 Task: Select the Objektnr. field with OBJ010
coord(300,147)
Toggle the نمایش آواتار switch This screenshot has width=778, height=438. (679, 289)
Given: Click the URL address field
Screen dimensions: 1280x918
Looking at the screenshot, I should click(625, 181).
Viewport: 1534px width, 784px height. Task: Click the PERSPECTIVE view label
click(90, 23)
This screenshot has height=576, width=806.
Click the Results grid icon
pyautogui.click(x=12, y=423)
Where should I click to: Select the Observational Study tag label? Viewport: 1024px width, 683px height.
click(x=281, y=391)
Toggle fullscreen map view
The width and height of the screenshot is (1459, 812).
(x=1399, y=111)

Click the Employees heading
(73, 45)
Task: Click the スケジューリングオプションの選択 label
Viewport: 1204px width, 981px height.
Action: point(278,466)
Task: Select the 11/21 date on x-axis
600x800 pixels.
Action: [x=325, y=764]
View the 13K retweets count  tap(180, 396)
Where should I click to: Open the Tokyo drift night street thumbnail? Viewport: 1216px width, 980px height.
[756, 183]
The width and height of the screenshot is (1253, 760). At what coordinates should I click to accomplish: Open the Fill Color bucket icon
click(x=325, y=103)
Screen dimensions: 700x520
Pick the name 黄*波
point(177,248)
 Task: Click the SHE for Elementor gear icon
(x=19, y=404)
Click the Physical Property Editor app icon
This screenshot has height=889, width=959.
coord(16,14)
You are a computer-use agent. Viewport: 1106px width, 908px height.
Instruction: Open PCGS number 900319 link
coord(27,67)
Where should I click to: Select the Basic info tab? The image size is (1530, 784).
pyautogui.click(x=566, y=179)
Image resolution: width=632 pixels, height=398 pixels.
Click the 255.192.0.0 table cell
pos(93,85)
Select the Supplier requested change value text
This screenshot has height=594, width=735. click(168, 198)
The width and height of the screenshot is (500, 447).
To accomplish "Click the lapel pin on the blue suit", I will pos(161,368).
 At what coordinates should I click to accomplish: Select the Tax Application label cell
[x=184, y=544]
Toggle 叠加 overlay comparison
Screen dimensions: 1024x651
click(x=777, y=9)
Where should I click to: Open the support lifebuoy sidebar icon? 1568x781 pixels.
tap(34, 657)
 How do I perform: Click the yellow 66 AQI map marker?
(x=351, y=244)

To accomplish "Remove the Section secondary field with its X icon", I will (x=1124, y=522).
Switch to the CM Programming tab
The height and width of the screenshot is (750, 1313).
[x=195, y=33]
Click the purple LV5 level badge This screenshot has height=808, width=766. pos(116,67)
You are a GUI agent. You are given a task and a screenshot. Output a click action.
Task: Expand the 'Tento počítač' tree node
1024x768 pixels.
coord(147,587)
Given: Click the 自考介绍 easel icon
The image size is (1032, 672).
___
# [Task statement]
What is needed is an exact repetition of all the entries above.

# [Your response]
 Task: Select the Objektnr. field with OBJ010
coord(300,147)
Toggle the نمایش آواتار switch This screenshot has width=778, height=438. (679, 289)
Given: Click the URL address field
Screen dimensions: 1280x918
Looking at the screenshot, I should click(625, 181).
Viewport: 1534px width, 784px height. Task: Click the PERSPECTIVE view label
click(90, 23)
This screenshot has height=576, width=806.
Click the Results grid icon
pyautogui.click(x=12, y=423)
Where should I click to: Select the Observational Study tag label? Viewport: 1024px width, 683px height.
click(x=281, y=391)
Toggle fullscreen map view
The width and height of the screenshot is (1459, 812).
(x=1399, y=111)

Click the Employees heading
(73, 45)
Task: Click the スケジューリングオプションの選択 label
Viewport: 1204px width, 981px height.
Action: point(278,466)
Task: Select the 11/21 date on x-axis
600x800 pixels.
Action: [x=325, y=764]
View the 13K retweets count  tap(180, 396)
Where should I click to: Open the Tokyo drift night street thumbnail? Viewport: 1216px width, 980px height.
[756, 183]
The width and height of the screenshot is (1253, 760). At what coordinates should I click to accomplish: Open the Fill Color bucket icon
click(x=325, y=103)
Screen dimensions: 700x520
Pick the name 黄*波
point(177,248)
 Task: Click the SHE for Elementor gear icon
(x=19, y=404)
Click the Physical Property Editor app icon
This screenshot has height=889, width=959.
coord(16,14)
You are a computer-use agent. Viewport: 1106px width, 908px height.
Instruction: Open PCGS number 900319 link
coord(27,67)
Where should I click to: Select the Basic info tab? The image size is (1530, 784).
pyautogui.click(x=566, y=179)
Image resolution: width=632 pixels, height=398 pixels.
Click the 255.192.0.0 table cell
pos(93,85)
Select the Supplier requested change value text
This screenshot has height=594, width=735. click(168, 198)
The width and height of the screenshot is (500, 447).
To accomplish "Click the lapel pin on the blue suit", I will pos(161,368).
 At what coordinates should I click to accomplish: Select the Tax Application label cell
[x=184, y=544]
Toggle 叠加 overlay comparison
Screen dimensions: 1024x651
click(x=777, y=9)
Where should I click to: Open the support lifebuoy sidebar icon? 1568x781 pixels.
tap(34, 657)
 How do I perform: Click the yellow 66 AQI map marker?
(x=351, y=244)

To accomplish "Remove the Section secondary field with its X icon", I will (x=1124, y=522).
Switch to the CM Programming tab
The height and width of the screenshot is (750, 1313).
[x=195, y=33]
Click the purple LV5 level badge This screenshot has height=808, width=766. pos(116,67)
You are a GUI agent. You are given a task and a screenshot. Output a click action.
Task: Expand the 'Tento počítač' tree node
1024x768 pixels.
coord(147,587)
Given: Click the 自考介绍 easel icon
The image size is (1032, 672).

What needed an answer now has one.